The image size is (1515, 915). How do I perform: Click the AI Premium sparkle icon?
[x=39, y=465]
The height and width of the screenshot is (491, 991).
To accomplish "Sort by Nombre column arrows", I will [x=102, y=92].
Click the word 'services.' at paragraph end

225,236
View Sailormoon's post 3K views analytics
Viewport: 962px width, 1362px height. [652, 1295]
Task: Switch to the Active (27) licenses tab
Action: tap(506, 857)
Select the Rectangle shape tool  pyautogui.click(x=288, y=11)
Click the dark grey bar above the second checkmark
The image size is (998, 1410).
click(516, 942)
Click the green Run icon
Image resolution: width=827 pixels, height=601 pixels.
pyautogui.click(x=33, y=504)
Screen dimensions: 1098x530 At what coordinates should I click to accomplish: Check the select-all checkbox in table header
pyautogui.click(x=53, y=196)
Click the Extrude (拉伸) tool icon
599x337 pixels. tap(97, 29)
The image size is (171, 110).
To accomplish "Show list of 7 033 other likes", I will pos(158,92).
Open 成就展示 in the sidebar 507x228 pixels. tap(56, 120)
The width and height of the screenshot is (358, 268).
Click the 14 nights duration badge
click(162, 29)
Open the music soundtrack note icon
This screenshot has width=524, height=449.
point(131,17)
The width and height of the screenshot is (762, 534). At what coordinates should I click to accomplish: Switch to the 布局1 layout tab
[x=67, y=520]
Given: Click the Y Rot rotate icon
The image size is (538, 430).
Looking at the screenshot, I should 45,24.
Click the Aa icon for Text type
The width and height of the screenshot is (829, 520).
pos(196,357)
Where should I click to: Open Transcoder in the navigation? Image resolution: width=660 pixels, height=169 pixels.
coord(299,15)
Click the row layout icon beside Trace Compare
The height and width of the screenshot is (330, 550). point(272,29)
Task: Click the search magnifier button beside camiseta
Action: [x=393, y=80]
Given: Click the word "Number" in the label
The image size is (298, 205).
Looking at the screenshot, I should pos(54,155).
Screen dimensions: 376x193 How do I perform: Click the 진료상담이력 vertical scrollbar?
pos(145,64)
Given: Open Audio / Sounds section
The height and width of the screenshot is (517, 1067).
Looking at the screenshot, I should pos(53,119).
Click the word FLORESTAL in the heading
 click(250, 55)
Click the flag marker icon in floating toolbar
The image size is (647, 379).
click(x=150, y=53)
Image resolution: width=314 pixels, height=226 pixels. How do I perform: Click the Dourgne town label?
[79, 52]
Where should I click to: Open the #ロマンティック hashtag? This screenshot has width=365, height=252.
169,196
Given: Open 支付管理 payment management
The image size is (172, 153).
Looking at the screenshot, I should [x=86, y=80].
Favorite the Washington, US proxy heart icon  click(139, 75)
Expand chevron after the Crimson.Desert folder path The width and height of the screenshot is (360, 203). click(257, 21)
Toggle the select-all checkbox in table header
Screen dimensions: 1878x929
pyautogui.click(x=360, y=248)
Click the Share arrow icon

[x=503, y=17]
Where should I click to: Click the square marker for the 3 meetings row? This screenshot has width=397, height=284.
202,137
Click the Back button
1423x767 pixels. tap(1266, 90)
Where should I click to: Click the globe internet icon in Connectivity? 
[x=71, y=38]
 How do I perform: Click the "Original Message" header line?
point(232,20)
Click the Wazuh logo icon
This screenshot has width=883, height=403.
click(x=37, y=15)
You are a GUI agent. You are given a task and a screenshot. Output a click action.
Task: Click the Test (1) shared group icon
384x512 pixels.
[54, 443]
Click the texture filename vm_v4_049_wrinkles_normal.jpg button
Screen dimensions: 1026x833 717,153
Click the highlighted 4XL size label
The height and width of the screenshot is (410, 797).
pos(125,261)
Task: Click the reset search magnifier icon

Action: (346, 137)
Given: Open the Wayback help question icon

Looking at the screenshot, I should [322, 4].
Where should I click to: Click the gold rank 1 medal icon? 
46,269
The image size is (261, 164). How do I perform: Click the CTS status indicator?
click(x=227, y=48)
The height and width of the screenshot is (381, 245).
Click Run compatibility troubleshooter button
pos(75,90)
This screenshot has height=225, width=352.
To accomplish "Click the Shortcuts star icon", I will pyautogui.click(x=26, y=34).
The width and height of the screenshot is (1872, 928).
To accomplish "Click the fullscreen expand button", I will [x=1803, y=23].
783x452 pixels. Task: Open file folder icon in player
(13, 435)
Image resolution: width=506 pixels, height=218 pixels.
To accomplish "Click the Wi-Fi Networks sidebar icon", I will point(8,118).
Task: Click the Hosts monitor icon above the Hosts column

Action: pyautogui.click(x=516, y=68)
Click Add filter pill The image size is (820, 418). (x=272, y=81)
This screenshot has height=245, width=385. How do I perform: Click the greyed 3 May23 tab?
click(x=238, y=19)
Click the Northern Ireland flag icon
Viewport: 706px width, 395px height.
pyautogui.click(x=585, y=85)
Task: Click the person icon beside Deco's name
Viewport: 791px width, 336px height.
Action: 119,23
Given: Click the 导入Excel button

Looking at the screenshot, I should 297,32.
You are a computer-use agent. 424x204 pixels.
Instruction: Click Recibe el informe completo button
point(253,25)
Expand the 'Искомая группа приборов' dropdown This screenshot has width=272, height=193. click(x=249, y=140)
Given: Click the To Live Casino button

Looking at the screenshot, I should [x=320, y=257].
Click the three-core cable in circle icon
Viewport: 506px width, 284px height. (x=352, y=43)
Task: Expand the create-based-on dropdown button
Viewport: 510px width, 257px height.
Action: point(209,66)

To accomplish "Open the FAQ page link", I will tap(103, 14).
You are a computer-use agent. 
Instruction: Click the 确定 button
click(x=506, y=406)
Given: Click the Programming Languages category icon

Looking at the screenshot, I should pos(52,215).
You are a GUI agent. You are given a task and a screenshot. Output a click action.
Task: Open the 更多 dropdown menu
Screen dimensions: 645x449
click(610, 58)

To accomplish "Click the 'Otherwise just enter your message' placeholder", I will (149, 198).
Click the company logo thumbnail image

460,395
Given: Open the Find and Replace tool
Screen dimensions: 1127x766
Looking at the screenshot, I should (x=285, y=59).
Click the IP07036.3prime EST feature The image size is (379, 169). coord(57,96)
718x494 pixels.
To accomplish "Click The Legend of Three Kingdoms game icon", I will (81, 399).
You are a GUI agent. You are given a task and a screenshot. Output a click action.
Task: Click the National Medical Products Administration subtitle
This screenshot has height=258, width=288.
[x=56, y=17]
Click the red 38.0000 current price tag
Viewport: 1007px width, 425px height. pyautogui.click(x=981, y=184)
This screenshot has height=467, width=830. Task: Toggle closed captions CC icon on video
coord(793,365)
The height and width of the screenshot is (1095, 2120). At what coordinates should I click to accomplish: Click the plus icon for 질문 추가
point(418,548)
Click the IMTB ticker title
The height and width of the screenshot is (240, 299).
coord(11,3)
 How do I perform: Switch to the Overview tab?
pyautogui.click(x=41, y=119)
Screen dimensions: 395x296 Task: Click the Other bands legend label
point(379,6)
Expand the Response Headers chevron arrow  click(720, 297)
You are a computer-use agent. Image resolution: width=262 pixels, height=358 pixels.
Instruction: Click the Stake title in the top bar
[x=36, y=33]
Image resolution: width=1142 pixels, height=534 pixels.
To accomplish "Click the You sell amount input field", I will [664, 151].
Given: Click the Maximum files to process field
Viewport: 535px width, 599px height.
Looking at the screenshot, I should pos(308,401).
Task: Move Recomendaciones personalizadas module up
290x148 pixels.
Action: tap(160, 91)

........

* **Your instructions**: In the listing above, find the line containing "Where should I click to: Click the square" and the line containing "Click Add filter". Output them and every line between, exactly, and nothing else.

* **Task result**:
Where should I click to: Click the square marker for the 3 meetings row? This screenshot has width=397, height=284.
202,137
Click the Back button
1423x767 pixels. tap(1266, 90)
Where should I click to: Click the globe internet icon in Connectivity? 
[x=71, y=38]
 How do I perform: Click the "Original Message" header line?
point(232,20)
Click the Wazuh logo icon
This screenshot has width=883, height=403.
click(x=37, y=15)
You are a GUI agent. You are given a task and a screenshot. Output a click action.
Task: Click the Test (1) shared group icon
384x512 pixels.
[54, 443]
Click the texture filename vm_v4_049_wrinkles_normal.jpg button
Screen dimensions: 1026x833 717,153
Click the highlighted 4XL size label
The height and width of the screenshot is (410, 797).
pos(125,261)
Task: Click the reset search magnifier icon

Action: (346, 137)
Given: Open the Wayback help question icon

Looking at the screenshot, I should [322, 4].
Where should I click to: Click the gold rank 1 medal icon? 
46,269
The image size is (261, 164). How do I perform: Click the CTS status indicator?
click(x=227, y=48)
The height and width of the screenshot is (381, 245).
Click Run compatibility troubleshooter button
pos(75,90)
This screenshot has height=225, width=352.
To accomplish "Click the Shortcuts star icon", I will pyautogui.click(x=26, y=34).
The width and height of the screenshot is (1872, 928).
To accomplish "Click the fullscreen expand button", I will [x=1803, y=23].
783x452 pixels. Task: Open file folder icon in player
(13, 435)
Image resolution: width=506 pixels, height=218 pixels.
To accomplish "Click the Wi-Fi Networks sidebar icon", I will point(8,118).
Task: Click the Hosts monitor icon above the Hosts column

Action: pyautogui.click(x=516, y=68)
Click Add filter pill The image size is (820, 418). (x=272, y=81)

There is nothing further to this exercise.